Terabeam Scales Back

Wireless optics provider cuts expansion plans from six to four cities, lays of 20% of its staff

September 28, 2001

2 Min Read
Terabeam Scales Back

TeraBeam Corp. says it is laying off 90 employees, or 20 percent of its 450-person staff, due to a cutback in expansion plans.

The company last year raised $527 million in private equity, including $400 million from Lucent Technologies Inc. (NYSE: LU), in order to further deployment of its wireless optical alternative to cable-based networks. Lucent also contributed some intellectual property, which Terabeam values at $50 million.

Company spokeswoman Pam El says, the company still has more than half of the invested cash. With the cutbacks, she adds, that money will be sufficient to sustain the company "indefinitely" without resorting to more fund raising. Earlier this year, the company stated it had enough money to carry it through the end of 2002.

Terabeam grew to a peak of 540 workers before the telecommunications slowdown. It had planned to be in six cities by the end of the year but has now cut that number to four. Following a March product launch in Seattle, where company headquarters are situated, Terabeam is now providing service in Denver and Dallas and will soon announce the fourth city, says El.

Terabeam’s use of so-called free space optical technology, pioneered by the military during the Cold War, promises high-bandwidth wireless data connections without the inconvenience of licensing radio frequencies from the government and installing rooftop transmission equipment for corporate customers. Instead, a transceiver the size of a small satellite dish plugs into a standard power outlet. The technology also prevents eavesdropping and is touted for being able to circumvent the hassles of installing fiber cable, which include digging up streets and routing wire through walls.

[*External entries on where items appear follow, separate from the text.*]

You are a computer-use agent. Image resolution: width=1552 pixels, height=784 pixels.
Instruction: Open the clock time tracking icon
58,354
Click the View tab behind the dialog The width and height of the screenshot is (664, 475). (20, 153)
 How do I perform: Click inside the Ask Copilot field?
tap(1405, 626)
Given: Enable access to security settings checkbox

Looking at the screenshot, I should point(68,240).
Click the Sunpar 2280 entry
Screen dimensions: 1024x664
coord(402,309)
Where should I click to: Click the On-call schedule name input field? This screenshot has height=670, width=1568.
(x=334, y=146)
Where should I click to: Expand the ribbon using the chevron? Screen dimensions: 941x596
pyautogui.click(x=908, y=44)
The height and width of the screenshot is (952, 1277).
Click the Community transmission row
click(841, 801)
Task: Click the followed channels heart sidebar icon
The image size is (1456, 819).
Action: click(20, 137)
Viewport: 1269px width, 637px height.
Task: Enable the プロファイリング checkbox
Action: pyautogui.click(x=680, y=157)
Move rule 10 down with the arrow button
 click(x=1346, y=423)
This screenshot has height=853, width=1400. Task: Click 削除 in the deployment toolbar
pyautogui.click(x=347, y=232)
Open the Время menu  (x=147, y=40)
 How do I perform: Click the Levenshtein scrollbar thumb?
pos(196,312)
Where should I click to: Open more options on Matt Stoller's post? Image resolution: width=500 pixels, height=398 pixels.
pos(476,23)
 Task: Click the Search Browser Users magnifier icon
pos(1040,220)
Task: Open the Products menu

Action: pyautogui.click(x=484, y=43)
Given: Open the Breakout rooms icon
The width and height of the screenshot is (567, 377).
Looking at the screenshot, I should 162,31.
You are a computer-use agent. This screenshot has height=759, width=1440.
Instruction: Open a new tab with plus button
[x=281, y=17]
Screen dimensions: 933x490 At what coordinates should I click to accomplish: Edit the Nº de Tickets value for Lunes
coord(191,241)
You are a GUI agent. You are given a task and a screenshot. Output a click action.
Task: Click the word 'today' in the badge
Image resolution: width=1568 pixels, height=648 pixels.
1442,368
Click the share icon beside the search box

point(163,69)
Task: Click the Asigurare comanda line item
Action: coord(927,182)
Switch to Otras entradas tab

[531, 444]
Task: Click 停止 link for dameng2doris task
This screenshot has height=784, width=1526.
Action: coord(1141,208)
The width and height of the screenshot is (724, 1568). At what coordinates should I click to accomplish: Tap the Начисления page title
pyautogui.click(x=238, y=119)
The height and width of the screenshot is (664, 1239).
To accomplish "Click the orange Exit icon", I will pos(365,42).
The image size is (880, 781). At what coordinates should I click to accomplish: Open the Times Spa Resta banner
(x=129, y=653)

Downsides, however, include the need to locate the transceiver in a window within a line-of-sight of a Terabeam base station, installed on a service provider building. Critics also note that the distance between the transceiver and hub can only be about 500 yards, and certain weather conditions, like fog, can weaken the signal. For these reasons, some industry observers believe the technology will never achieve much more than a niche status.

Other companies providing high-speed laser data transmissions using free space optical technology include AirFiber Inc., Canon, fSona Communications Corp., LightPointe Communications Inc. and Optical Access Inc..

Terabeam differs from many of these companies in that it also plans to be the wireless data provider in the cities in which it launches, in addition to selling the technology itself.